The gist of those articles attacking Farthing are that pets were prioritised over people and that because of this, some Afghans were unable to be evacuated. Farthing disputes these claims but his side of the story is not included in those articles. It seems more likely to me that the government bungled the withdrawal from Afghanistan and to direct the spotlight away from their own blunders they’ve targeted Farthing.
If you’re interested in hearing his side then there’s this video he filmed on the Facebook Nowzad page and also an interview with him on Good Morning Britain. This podcast with Dominic Dyer explains what was happening in the UK behind the scenes to get a plane and the approval for Nowzad staff and animals to come to the UK.
The main points are:
- Animals went in the cargo hold of the plane.
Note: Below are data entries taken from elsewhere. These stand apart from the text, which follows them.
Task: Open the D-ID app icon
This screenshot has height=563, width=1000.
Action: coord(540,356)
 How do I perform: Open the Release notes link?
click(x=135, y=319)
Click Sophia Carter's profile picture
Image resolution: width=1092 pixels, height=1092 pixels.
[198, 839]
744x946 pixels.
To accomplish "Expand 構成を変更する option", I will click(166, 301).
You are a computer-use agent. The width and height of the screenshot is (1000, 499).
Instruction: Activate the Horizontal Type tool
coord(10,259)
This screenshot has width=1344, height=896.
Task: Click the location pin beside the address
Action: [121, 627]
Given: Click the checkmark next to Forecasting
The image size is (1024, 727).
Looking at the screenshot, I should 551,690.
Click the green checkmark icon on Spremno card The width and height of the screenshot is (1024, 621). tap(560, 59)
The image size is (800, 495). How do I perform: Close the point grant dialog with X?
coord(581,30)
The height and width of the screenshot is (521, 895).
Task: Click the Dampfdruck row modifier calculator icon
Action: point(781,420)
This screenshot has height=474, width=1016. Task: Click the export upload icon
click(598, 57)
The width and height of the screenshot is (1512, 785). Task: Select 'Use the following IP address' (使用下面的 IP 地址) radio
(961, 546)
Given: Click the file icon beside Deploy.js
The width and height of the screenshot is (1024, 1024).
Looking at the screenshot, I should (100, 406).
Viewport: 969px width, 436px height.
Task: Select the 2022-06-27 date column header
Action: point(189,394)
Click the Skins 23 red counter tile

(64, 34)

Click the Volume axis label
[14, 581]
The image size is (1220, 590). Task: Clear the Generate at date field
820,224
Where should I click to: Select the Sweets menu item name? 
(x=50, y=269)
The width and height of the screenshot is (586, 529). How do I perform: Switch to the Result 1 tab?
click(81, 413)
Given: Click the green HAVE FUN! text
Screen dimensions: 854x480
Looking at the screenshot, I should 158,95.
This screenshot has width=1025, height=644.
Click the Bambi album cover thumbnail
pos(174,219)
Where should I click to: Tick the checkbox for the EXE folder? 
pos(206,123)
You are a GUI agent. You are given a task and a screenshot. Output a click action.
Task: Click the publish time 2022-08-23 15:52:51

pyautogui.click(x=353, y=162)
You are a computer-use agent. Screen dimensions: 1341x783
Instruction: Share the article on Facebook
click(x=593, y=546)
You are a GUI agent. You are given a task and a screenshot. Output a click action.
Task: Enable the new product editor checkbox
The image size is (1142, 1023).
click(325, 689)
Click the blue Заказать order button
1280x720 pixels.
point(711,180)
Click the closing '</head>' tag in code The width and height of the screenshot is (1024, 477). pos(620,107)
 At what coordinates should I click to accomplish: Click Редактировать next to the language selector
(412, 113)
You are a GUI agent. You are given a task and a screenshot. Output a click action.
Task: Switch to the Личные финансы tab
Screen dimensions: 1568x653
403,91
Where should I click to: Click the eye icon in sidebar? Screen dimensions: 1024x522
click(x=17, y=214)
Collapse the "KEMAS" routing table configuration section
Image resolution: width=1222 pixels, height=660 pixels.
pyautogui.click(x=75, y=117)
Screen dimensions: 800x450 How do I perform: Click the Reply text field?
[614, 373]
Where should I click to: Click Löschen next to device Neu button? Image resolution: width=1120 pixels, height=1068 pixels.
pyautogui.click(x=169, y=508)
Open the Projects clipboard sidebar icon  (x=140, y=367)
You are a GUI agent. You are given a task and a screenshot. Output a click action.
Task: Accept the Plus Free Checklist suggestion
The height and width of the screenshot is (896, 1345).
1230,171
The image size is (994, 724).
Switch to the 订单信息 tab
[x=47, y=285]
The seats on the plane were almost all empty because the Taliban wouldn’t let Afghan Nowzad staff into the airport and although Pen Farthing offered the seats for people to use to the MoD (Ministry of Defence) they declined.
- Farthing facilitated his own passage to and into the airport by negotiating with the Taliban. The MoD did not help with this bit at all.
- US troops helped to load the cats and dogs on the plane, not British troops who had already all left. The US troops were apparently awaiting their own plane and if you were sitting waiting for your plane and saw what he was trying to do any decent person would have helped and so they did. Why is that so controversial?
- Had MoD not delayed the paperwork for Nowzad staff then they’d have all made the flight and landed in the UK. This is according to the lead vet of the operation Iain McGill.
If it hadn’t been for prevarication by the MOD [Ministry of Defence] early on in our mission, we would have got those people off that airfield several days earlier, and we could have got several planes in to take our people, and shuttle many others to the third country and on to our 767.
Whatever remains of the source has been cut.